Lucarell v. Nationwide Mut. Ins. Co.

Citation2018 Ohio 15,97 N.E.3d 458,152 Ohio St.3d 453
Decision Date04 January 2018
Docket NumberNo. 2016–0585,2016–0585
Parties LUCARELL, Appellee, v. NATIONWIDE MUTUAL INSURANCE COMPANY, Appellant.
CourtUnited States State Supreme Court of Ohio

Randy J. Hart, A. Scott Fromson, Solon, and Patricia A. Morris, Canfield, for appellee.

Baker & Hostetler, L.L.P., Thomas D. Warren, and G. Karl Fanter, Cleveland; Jones Day, New York, and Yvette McGee Brown ; and Bricker & Eckler, L.L.P., and Quintin Lindsmith, Columbus, for appellant.

Vorys, Sater, Seymour and Pease, L.L.P., Thomas E. Szykowny, Columbus, and Rebecca E. Wilson, urging reversal for amici curiae Ohio Insurance Institute, Ohio Chamber of Commerce, Ohio Alliance for Civil Justice, Ohio Manufacturers' Association, and National Association of Mutual Insurance Companies.

O'Donnell, J.{¶ 1} Nationwide Mutual Insurance Company appeals from a judgment of the Seventh District Court of Appeals, which affirmed jury verdicts in favor of Christine Lucarell on her claims for breach of contract and invasion of privacy but reversed a directed verdict entered by the trial court in favor of Nationwide on her claim for fraud.

{¶ 2} Lucarell sued Nationwide for breach of contract, fraudulent misrepresentation, invasion of privacy, retaliation, and constructive discharge, asserting it had fraudulently and in bad faith induced her to open a new insurance agency when it intended to terminate her after she generated a profitable book of business.
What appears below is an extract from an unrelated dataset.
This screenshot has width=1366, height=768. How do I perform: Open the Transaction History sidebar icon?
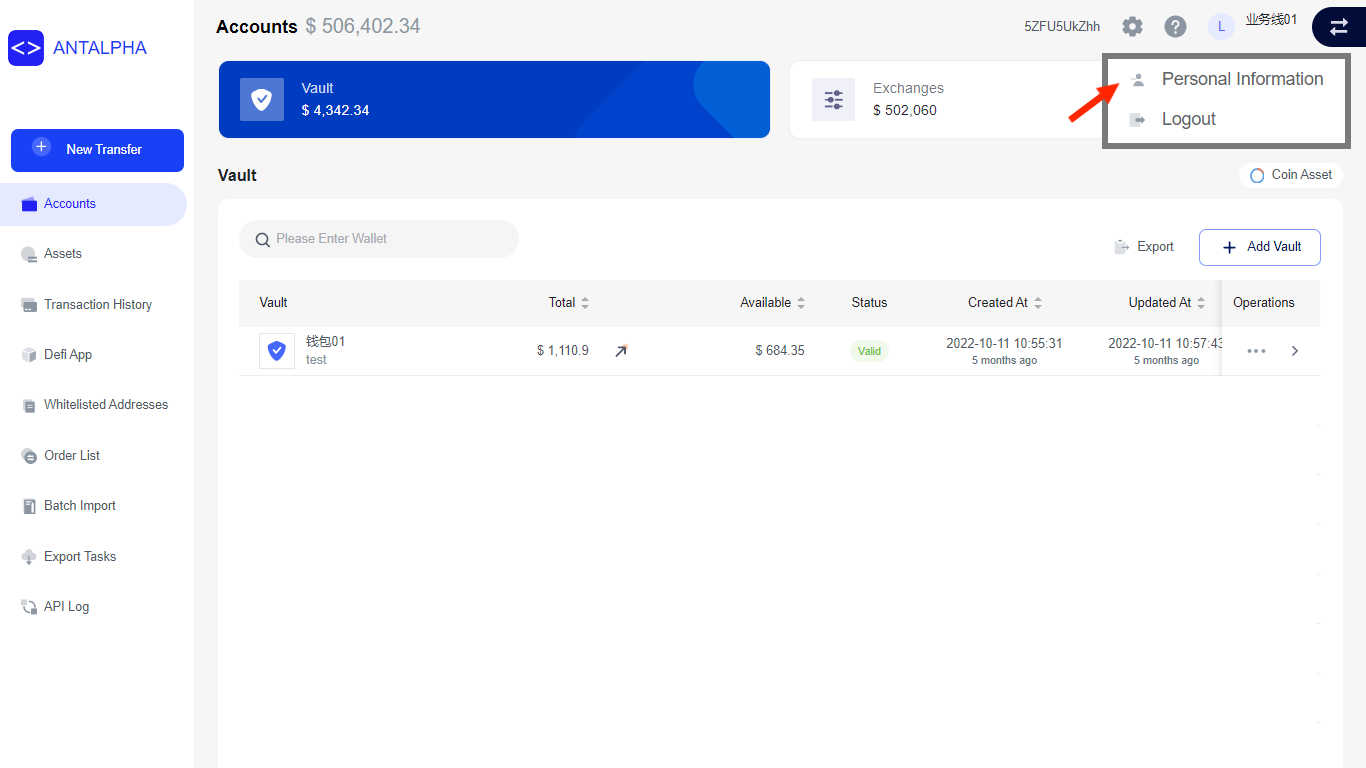29,304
The case proceeded to trial, and at the close of her case-in-chief, the court directed a verdict in favor of Nationwide on the fraud claim. The jury returned verdicts in favor of Lucarell in excess of $42 million in compensatory and punitive damages, finding that Nationwide had breached its contracts with her, invaded her privacy, retaliated against her, and constructively discharged her. The trial court, applying statutory caps on damages, entered judgment against Nationwide for more than $14 million in compensatory and punitive damages. Both parties appealed.
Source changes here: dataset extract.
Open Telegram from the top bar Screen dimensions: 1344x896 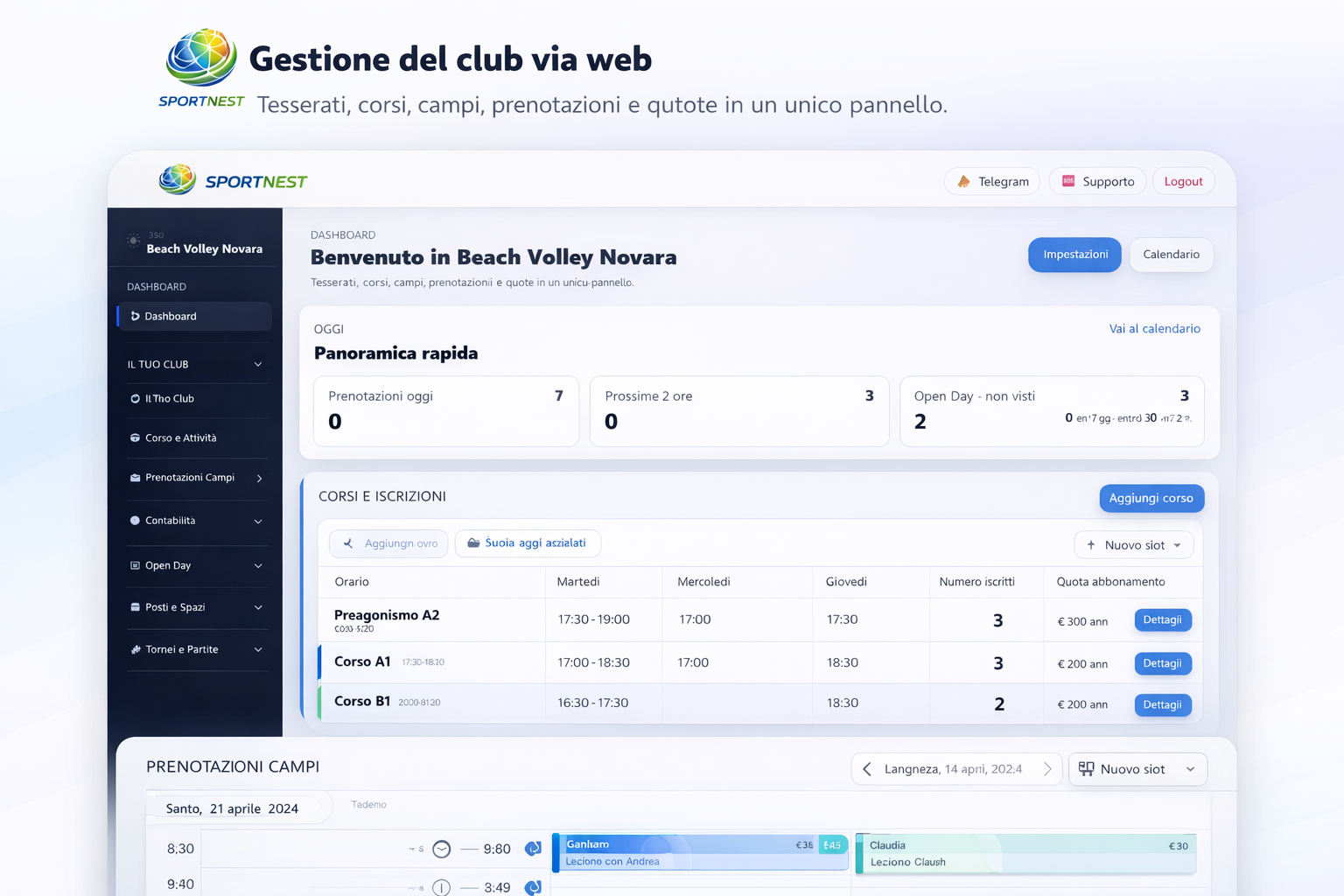point(991,181)
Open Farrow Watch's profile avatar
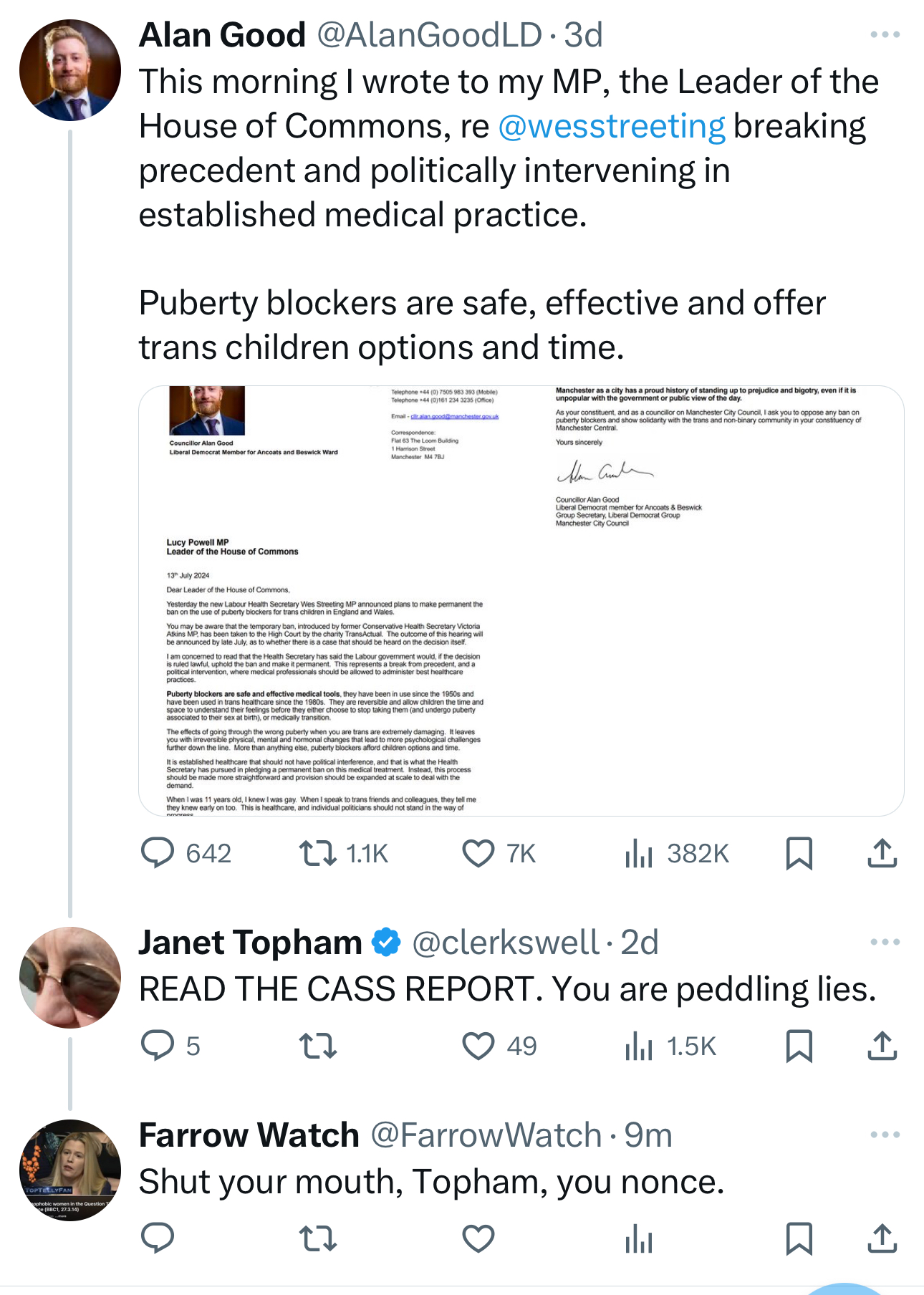 [x=70, y=1170]
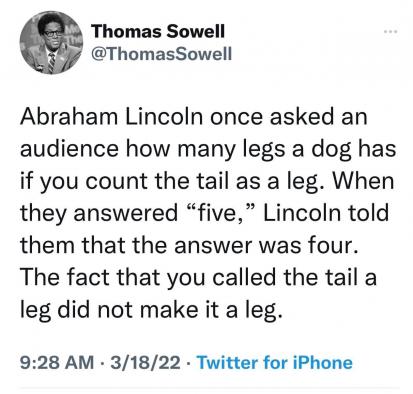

{¶ 3} The appellate court affirmed the breach of contract judgment, affirmed the invasion of privacy judgment in part, reversed the retaliation and constructive discharge judgments, and reinstated and remanded the fraud claim for a new trial. It also held that punitive damages could be awarded for breach of contract if Lucarell proved her fraud claim and that the jury could have found that Nationwide prevented her from performing obligations of releases she signed, allowing her to avoid them. It rejected Nationwide's assignments of error challenging the sufficiency of the evidence supporting the jury's verdicts on the breach of contract claims and the trial court's instruction on the standard of proof for duress.

{¶ 4} Nationwide appealed to this court, asserting that Ohio law does not permit punitive damages to be awarded for any breach of contract, that App.R. 12 required the appellate court to review the assignment of error challenging the sufficiency of the evidence of breach of contract, that Lucarell had the burden to present clear and convincing evidence of duress to avoid the releases she signed, that the prevention of performance doctrine is not a defense to a release, and that she failed to prove her claim for fraud.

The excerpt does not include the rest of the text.